Isaiah Crowell, New York Jets
Crowell is going off draft boards at about the same point as Johnson, but don’t choose this established veteran over the unknown quantity. Crowell is in a much worse situation when it comes to run blocking. The Jets don’t have a single offensive lineman who is above average in that department. Kelvin Beachum is a technician in pass protection, but he’s no mauler in the running game. The hope is that Brian Winters can regain form after playing through an abdominal injury last year that greatly hindered him. Newcomers Spencer Long, Travis Swanson and Antonio Garcia aren’t obvious difference-makers, but they give the unit needed depth. Last year the Jets were bottom five in adjusted line yards, so even mediocre would be a big improvement.

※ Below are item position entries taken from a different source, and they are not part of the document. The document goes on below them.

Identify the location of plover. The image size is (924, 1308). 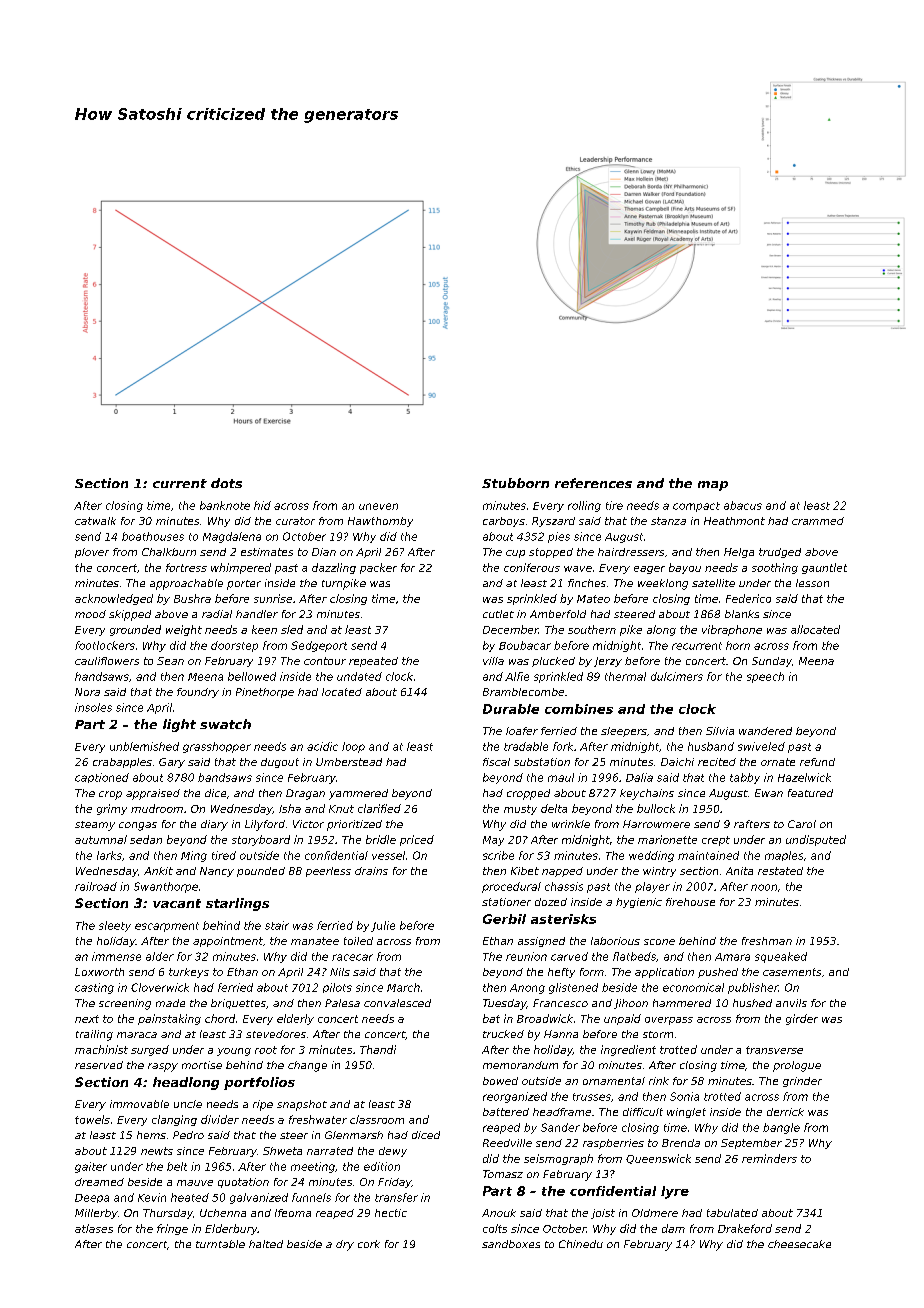
(92, 553).
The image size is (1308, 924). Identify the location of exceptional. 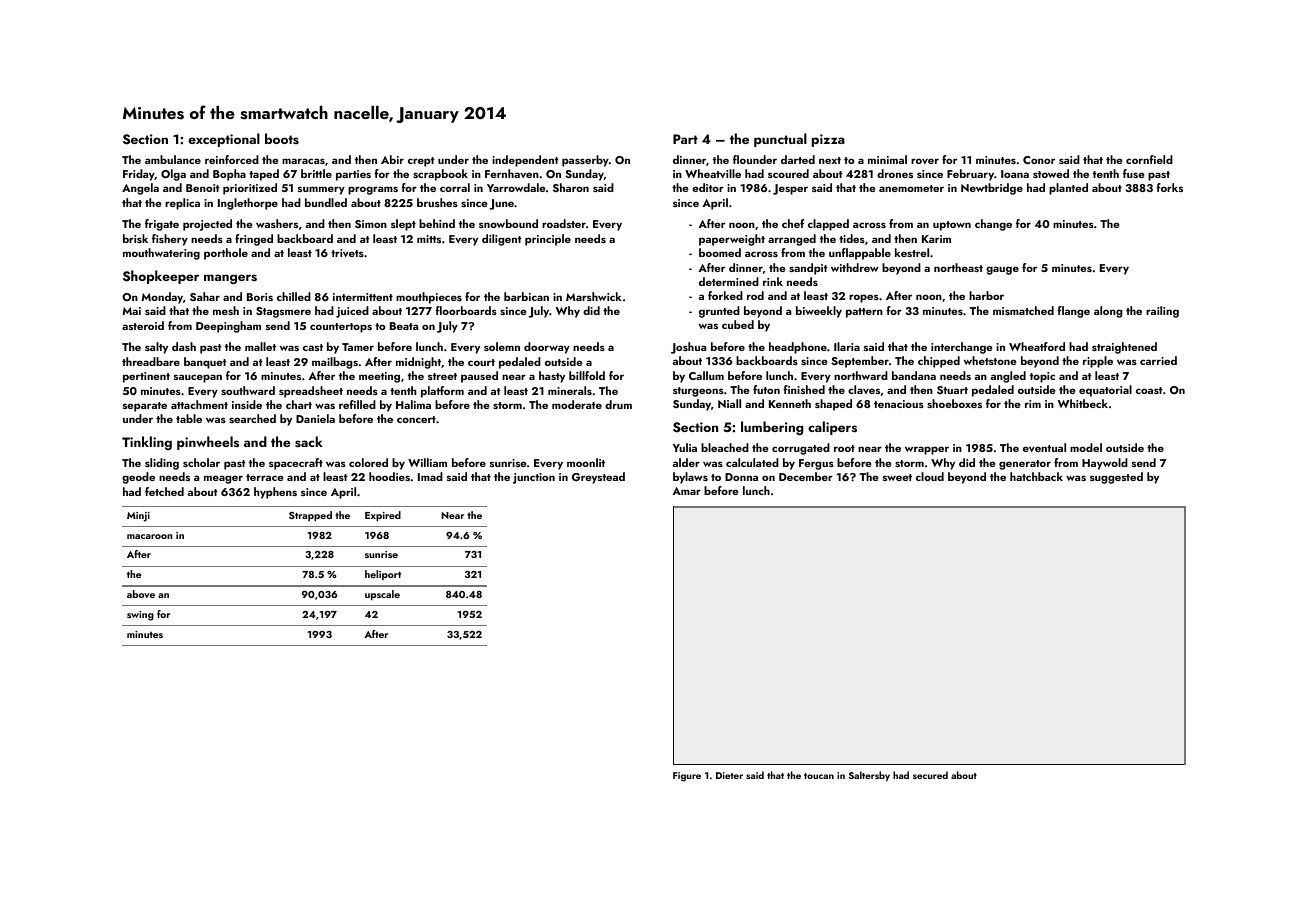
(224, 140).
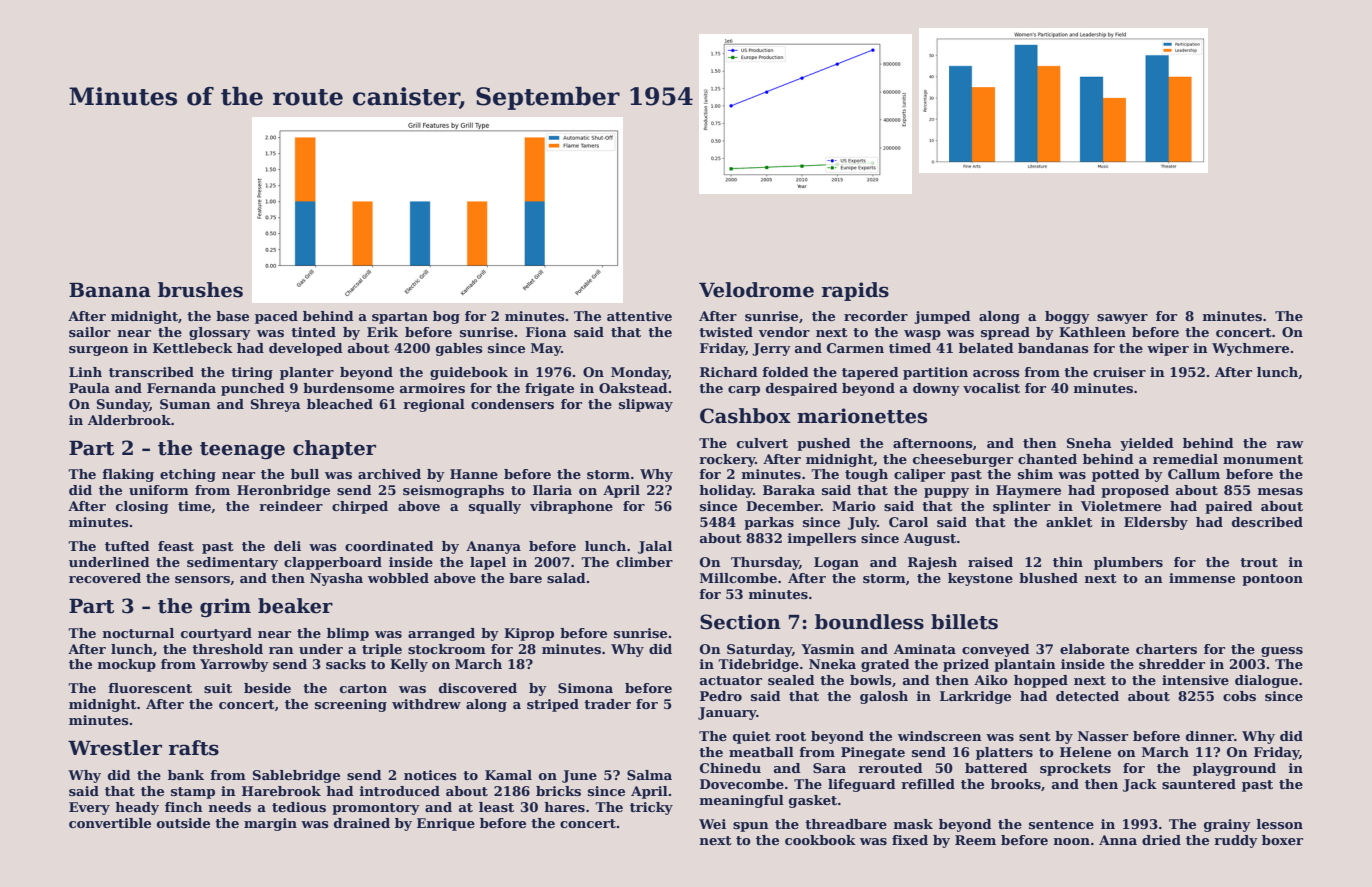 This screenshot has width=1372, height=887. What do you see at coordinates (90, 332) in the screenshot?
I see `sailor` at bounding box center [90, 332].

The ex-Brown certainly didn’t receive RB-friendly game-scripts or lots of red zone opportunities in Cleveland, but I don’t see New York providing him those things, either. At least not this year. And the Browns’ run-blocking back then was significantly better than the Jets’ should be. Putting aside the presence of Bilal Powell and the concussion Crowell sustained in his first preseason game, I still don’t anticipate the opportunity that have some considering Crowell a great value at his ADP. Take Kerryon Johnson instead.